Mixing OpenGLContexts components and 'Regular' components

Hey there,

I just have a quick question about layering OpenGLContexts with ‘normal’ components (by normal I just mean non-openGL drawing components).

In my previous use of OpenGLContexts, I would basically attach it to a parent component that was the GLRenderer, do my openGL drawing, and then add ‘normal’ child components to the parent component, and this would work fine. The normal child components would draw on top of the parent component.

This time around, I’m trying to do things a little more advanced, where I have a normal parent component, and then individual child components that have their own GLcontext and are their own renderer, as well as other normal child components.

This seems to work fine, however whenever a normal child component overlaps/overlays on a GLcontext, the GLContext always sits on top. Again, previously this did not happen when the parent component was the GLRenderer and attached to the context, but now that they are seperate components, issues arise.
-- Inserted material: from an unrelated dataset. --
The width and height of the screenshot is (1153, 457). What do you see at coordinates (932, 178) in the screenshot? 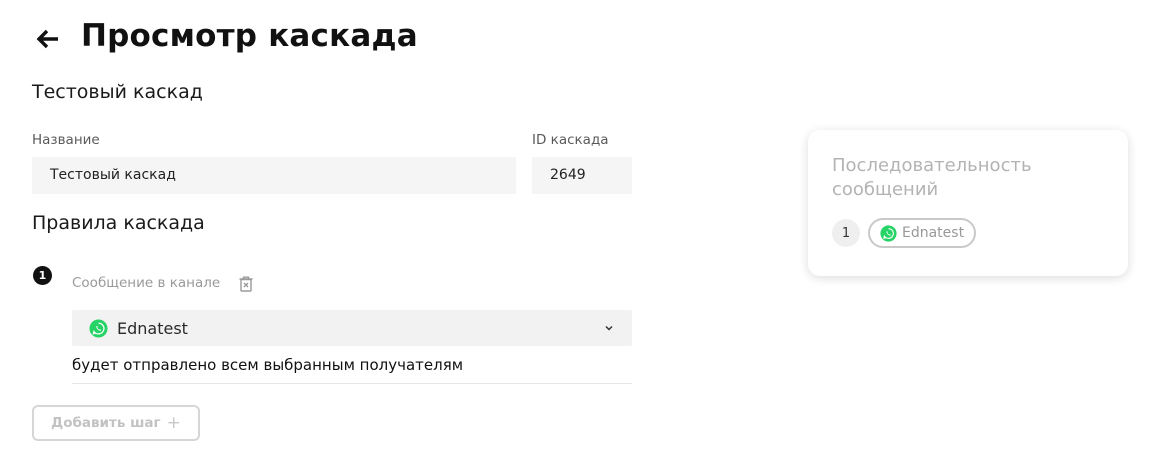
I see `sequence-title: Последовательность сообщений` at bounding box center [932, 178].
I assume there’s something simple I’m missing, or that is just the nature of GLContexts and it can’t be done. Should the parent component just be the renderer and the child components just have the context? Any input appreciated!
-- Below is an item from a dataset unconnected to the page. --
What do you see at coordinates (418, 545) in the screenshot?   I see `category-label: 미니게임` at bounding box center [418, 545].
The OpenGL context is actually floating a window in front of the juce window, so think of each context as it’s own window floating in front.

hmmm…

So I guess then if the parent is the renderer and the context is attached to it, Juce probably does something where it merges the output of the the juce component with the GLContext output. But if they are seperate contexts and renderers then the GL components would always be on top ?

Pretty much. If a context is told to render child components, juce renders the components on the cpu into a frame buffer, which then gets passed to down through the pipeline. Locks are involved, which is why using any kind of juce paint routine with a OpenGL context can degrade performance.

Okay. So if this is true, do you know how I would draw multiple components with different shader drawings going on? If the parent component does all the rendering, I suppose each child component could get provided the context and then switch out its own shader/uniforms/etc… and call draw. And each component adjusts the viewport to its bounds?

This doesn’t sound terrible but not great lol.